- **Exercise**: Give back, unaltered, the lines from the one with "Toggle the select-all orders checkbox" to the end of the material, omitting pictures.

- **Data supplied**:
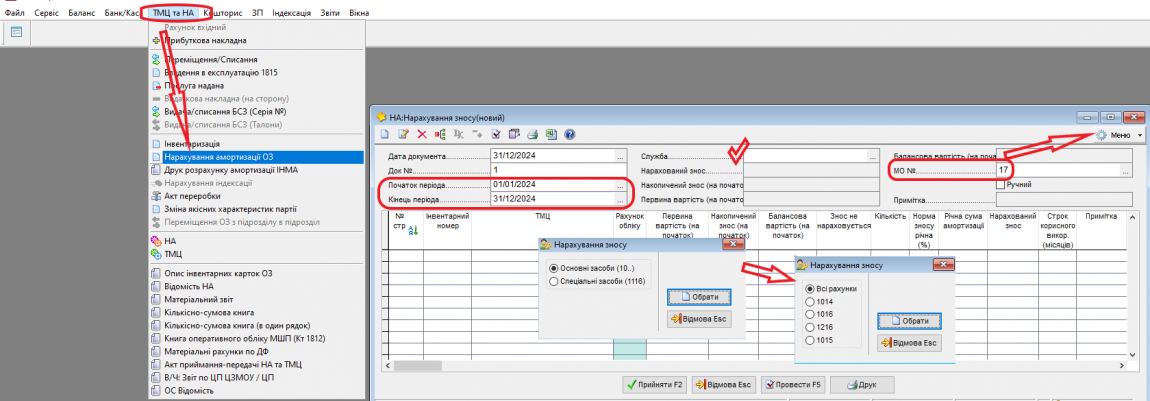Screen dimensions: 1150x401
Task: Select 'Спеціальні засоби (1116)' radio button
Action: (x=554, y=283)
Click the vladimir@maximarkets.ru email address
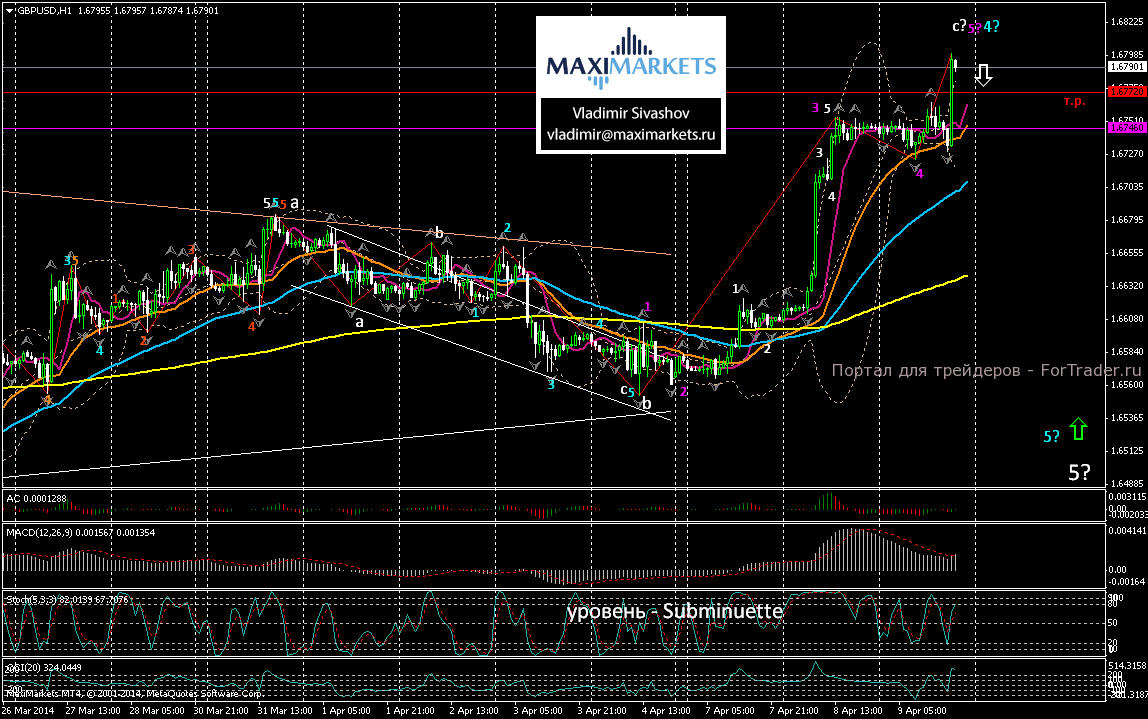 coord(631,133)
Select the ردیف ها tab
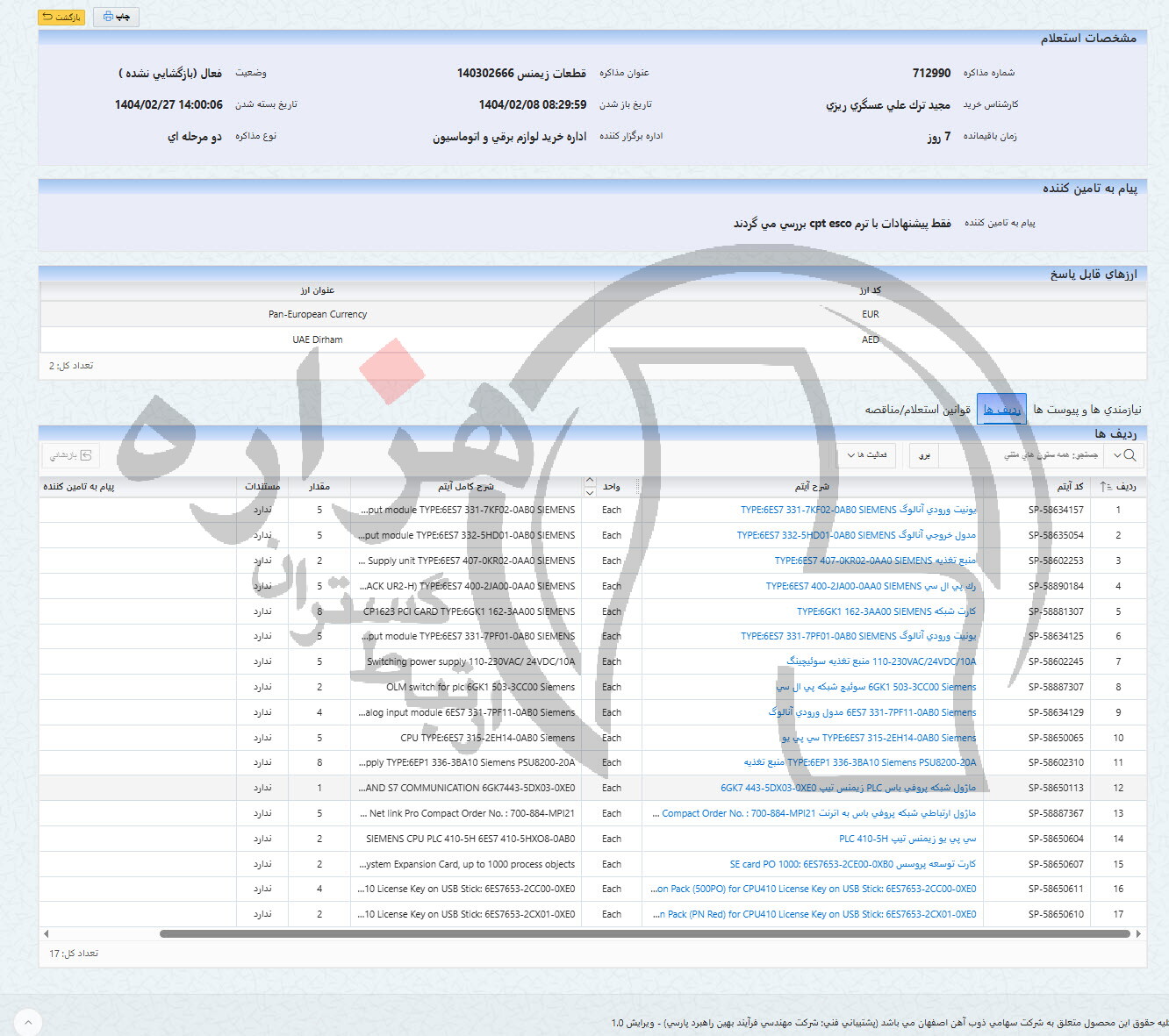 coord(1001,410)
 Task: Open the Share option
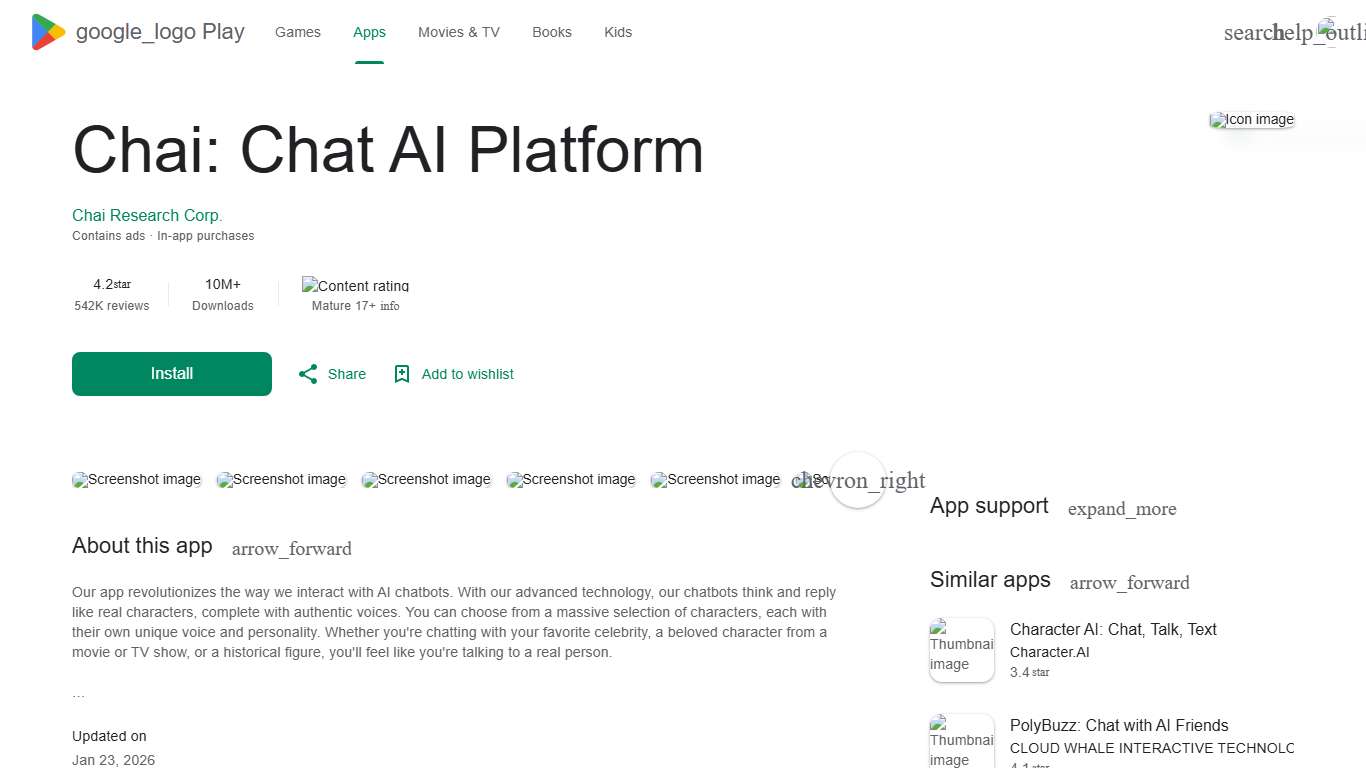coord(331,374)
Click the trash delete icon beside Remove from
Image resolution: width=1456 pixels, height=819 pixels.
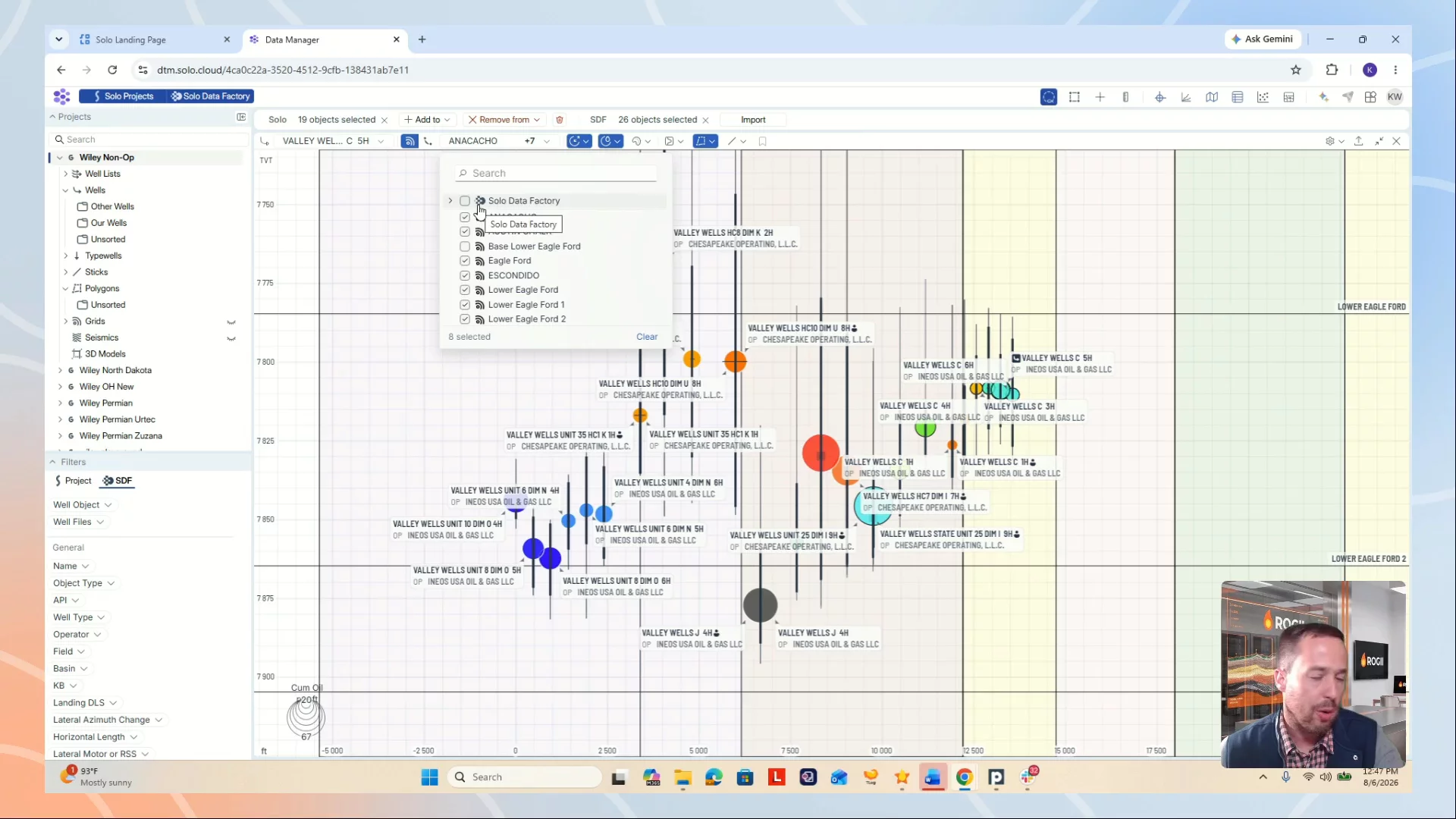[x=560, y=120]
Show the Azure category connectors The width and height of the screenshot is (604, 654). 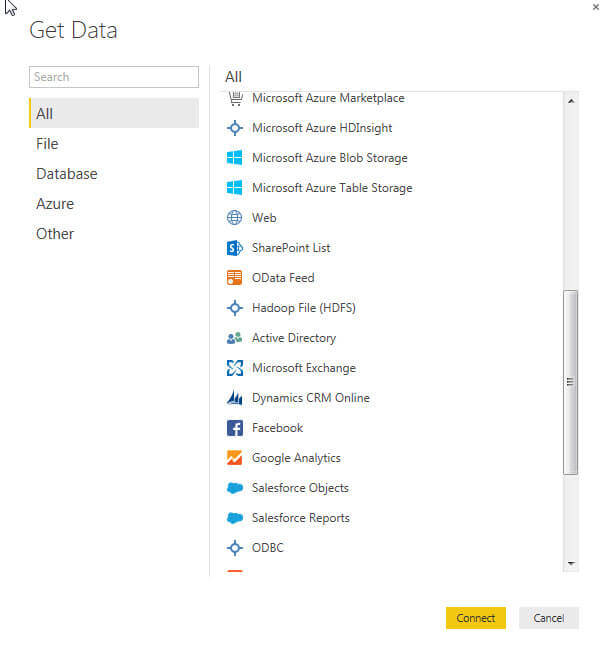tap(55, 204)
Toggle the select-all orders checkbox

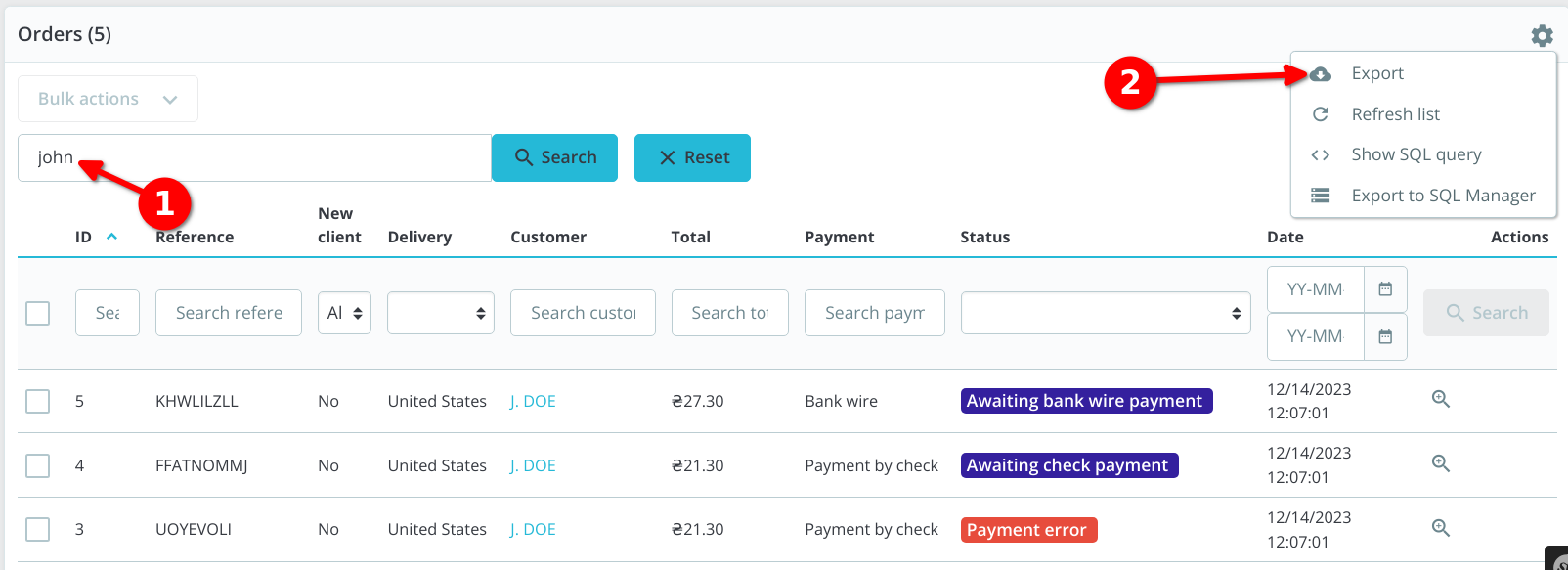click(x=38, y=313)
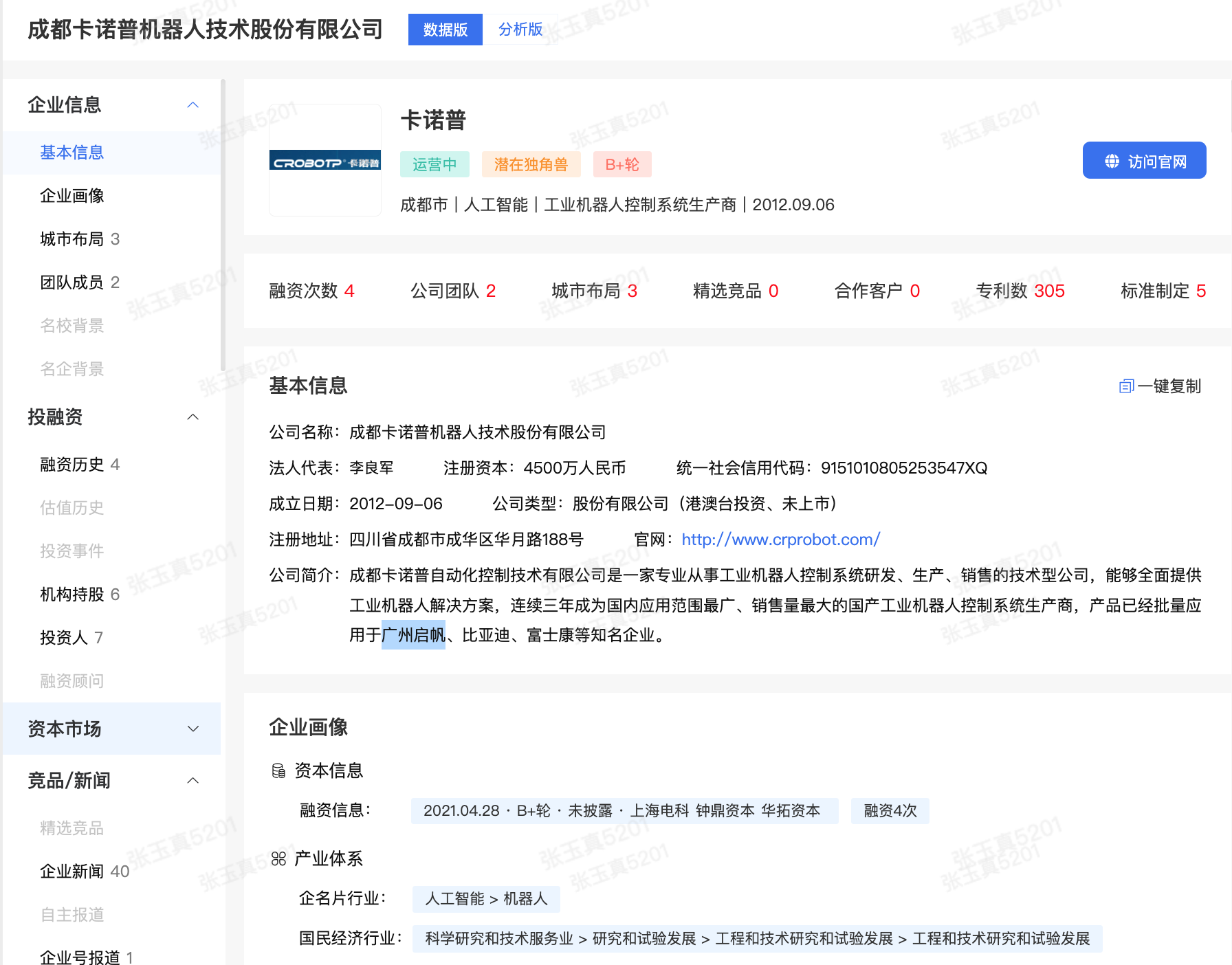Click the 一键复制 copy icon

click(1126, 386)
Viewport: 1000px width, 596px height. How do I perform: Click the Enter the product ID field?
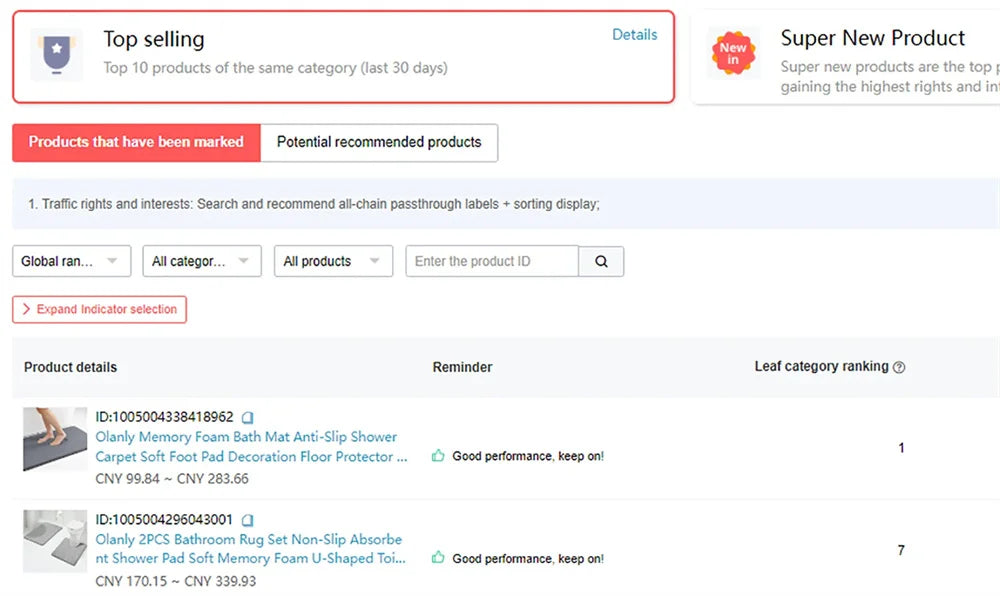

- **Answer box**:
Toggle the select-all orders checkbox

click(x=38, y=313)
Click the 一键复制 copy icon

click(1126, 386)
Viewport: 1000px width, 596px height. How do I perform: Click the Enter the product ID field?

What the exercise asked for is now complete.